- _Challenge_: Please repeat the material from the line holding "Create a new layer group" through the end of the material, inclusive, and replace "icon" with "symbol" while leaving everything else unchanged.

- _Data provided_:
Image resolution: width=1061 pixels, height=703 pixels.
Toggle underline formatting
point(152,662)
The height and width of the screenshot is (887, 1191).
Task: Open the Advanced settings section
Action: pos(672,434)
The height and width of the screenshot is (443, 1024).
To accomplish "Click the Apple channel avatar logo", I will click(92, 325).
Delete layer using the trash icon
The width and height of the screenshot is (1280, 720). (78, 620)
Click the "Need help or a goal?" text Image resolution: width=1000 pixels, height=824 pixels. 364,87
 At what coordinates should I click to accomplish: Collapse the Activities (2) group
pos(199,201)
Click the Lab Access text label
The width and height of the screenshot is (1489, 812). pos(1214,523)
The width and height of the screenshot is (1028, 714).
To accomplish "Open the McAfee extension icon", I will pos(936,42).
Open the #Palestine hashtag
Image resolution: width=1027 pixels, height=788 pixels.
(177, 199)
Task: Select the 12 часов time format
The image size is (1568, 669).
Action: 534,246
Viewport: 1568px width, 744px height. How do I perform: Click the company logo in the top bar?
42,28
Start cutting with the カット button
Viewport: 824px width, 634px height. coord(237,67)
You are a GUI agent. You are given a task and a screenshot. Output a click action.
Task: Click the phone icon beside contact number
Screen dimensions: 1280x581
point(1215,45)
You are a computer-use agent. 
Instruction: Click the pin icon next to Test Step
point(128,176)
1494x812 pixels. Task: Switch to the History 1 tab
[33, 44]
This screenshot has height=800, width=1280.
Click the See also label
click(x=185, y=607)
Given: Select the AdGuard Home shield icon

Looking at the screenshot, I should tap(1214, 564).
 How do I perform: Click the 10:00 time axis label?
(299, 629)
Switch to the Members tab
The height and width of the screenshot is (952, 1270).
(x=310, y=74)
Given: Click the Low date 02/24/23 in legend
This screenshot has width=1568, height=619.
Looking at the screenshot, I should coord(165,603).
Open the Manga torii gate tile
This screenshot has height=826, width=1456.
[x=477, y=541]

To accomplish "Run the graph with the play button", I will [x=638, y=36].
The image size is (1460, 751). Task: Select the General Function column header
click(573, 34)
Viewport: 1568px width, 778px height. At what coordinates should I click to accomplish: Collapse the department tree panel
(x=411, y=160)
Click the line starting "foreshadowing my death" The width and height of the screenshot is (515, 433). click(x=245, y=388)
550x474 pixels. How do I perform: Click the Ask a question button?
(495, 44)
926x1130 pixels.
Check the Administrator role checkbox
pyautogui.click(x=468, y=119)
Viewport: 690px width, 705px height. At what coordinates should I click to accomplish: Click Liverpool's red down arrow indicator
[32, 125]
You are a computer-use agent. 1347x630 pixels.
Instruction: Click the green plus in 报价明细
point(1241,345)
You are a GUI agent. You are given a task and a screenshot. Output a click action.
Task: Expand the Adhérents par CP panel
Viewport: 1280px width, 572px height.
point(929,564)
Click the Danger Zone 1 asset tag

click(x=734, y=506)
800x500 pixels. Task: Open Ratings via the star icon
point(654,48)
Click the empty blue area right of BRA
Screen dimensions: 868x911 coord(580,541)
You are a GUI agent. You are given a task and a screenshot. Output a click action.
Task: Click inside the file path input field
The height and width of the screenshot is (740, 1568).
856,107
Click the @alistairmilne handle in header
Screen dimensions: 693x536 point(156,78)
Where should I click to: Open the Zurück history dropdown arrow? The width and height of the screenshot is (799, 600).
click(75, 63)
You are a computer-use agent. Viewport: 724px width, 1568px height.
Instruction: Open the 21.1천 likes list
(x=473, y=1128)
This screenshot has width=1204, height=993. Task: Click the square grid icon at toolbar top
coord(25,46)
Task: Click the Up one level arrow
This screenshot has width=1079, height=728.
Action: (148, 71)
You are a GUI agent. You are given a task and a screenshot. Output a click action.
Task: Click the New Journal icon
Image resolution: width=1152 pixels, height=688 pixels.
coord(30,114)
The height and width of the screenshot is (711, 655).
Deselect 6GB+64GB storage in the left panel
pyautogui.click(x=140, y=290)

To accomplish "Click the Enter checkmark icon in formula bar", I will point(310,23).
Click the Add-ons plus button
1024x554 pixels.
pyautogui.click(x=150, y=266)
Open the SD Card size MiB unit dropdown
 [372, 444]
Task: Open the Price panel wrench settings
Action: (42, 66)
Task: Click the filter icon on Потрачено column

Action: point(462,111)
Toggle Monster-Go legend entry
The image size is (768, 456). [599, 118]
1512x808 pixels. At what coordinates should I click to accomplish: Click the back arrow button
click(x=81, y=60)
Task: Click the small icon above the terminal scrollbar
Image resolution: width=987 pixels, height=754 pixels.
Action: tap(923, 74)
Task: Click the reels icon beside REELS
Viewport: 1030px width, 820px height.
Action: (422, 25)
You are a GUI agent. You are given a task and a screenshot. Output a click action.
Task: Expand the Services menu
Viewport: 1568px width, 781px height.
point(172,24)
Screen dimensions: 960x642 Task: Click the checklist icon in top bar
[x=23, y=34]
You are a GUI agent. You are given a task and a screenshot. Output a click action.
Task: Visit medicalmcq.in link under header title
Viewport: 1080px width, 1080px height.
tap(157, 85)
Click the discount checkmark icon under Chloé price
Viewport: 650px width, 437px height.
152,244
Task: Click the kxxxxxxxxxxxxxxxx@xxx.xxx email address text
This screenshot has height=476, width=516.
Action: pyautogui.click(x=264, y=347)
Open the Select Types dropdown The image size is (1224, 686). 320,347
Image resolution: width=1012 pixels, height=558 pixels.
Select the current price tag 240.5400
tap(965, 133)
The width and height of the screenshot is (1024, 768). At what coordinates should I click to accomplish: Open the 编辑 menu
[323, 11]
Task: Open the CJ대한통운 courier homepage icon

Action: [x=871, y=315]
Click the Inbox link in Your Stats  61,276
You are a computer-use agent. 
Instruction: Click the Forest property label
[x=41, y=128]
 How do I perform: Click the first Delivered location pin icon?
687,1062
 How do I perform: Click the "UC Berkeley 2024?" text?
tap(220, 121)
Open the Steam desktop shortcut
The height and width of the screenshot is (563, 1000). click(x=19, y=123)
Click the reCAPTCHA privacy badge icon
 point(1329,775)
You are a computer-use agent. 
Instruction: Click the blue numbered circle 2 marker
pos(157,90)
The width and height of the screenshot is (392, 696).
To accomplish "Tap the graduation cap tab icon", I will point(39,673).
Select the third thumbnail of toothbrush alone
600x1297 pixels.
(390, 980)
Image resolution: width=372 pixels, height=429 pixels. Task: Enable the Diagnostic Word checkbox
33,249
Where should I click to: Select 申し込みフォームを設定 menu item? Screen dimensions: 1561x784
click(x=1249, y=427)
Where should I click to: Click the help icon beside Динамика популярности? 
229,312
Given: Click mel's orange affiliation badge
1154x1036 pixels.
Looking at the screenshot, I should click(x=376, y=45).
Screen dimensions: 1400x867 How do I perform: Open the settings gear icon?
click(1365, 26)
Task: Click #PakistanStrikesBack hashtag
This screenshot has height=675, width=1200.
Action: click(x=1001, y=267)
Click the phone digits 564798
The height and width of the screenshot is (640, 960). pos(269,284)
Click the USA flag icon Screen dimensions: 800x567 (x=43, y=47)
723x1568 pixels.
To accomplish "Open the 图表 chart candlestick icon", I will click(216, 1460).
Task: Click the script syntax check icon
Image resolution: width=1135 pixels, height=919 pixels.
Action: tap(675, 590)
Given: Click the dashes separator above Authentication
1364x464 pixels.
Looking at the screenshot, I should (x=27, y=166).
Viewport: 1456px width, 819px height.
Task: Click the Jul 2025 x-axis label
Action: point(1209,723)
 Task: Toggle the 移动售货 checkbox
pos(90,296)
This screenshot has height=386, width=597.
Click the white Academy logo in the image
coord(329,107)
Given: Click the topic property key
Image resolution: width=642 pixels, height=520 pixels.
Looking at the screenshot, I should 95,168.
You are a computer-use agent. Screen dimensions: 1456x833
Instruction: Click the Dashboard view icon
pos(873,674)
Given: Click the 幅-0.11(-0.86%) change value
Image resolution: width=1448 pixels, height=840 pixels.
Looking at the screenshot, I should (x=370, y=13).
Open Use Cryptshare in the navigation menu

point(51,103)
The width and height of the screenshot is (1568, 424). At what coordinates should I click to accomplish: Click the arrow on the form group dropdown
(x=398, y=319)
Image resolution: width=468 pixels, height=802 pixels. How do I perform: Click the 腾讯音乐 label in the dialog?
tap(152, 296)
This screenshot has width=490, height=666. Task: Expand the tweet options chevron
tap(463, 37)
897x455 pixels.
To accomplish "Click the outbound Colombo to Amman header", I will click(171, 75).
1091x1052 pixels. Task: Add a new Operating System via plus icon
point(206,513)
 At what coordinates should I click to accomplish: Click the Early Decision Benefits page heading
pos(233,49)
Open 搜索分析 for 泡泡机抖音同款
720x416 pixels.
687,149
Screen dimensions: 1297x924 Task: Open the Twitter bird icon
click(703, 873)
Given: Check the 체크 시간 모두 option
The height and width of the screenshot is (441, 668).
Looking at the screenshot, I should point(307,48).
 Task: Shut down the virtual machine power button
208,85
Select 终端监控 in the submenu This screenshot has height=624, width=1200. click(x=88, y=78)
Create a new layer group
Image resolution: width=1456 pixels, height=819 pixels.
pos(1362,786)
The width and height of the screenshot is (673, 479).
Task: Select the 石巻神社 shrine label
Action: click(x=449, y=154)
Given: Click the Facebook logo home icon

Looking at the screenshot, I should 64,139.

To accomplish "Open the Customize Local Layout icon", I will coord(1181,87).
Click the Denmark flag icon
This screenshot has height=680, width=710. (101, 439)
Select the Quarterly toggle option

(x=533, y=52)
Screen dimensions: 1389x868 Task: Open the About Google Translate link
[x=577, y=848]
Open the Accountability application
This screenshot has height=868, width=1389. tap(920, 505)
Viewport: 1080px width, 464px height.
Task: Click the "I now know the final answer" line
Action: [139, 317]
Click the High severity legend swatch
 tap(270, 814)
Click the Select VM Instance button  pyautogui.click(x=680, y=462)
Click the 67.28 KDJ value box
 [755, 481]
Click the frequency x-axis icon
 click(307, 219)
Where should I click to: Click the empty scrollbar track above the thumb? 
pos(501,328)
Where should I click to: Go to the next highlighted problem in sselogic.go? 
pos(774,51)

- _Output of the exercise_:
Create a new layer group
Image resolution: width=1456 pixels, height=819 pixels.
pos(1362,786)
The width and height of the screenshot is (673, 479).
Task: Select the 石巻神社 shrine label
Action: click(x=449, y=154)
Given: Click the Facebook logo home symbol

Looking at the screenshot, I should 64,139.

To accomplish "Open the Customize Local Layout symbol", I will coord(1181,87).
Click the Denmark flag symbol
This screenshot has height=680, width=710. (101, 439)
Select the Quarterly toggle option

(x=533, y=52)
Screen dimensions: 1389x868 Task: Open the About Google Translate link
[x=577, y=848]
Open the Accountability application
This screenshot has height=868, width=1389. tap(920, 505)
Viewport: 1080px width, 464px height.
Task: Click the "I now know the final answer" line
Action: [139, 317]
Click the High severity legend swatch
 tap(270, 814)
Click the Select VM Instance button  pyautogui.click(x=680, y=462)
Click the 67.28 KDJ value box
 [755, 481]
Click the frequency x-axis symbol
 click(307, 219)
Where should I click to: Click the empty scrollbar track above the thumb? 
pos(501,328)
Where should I click to: Go to the next highlighted problem in sselogic.go? 
pos(774,51)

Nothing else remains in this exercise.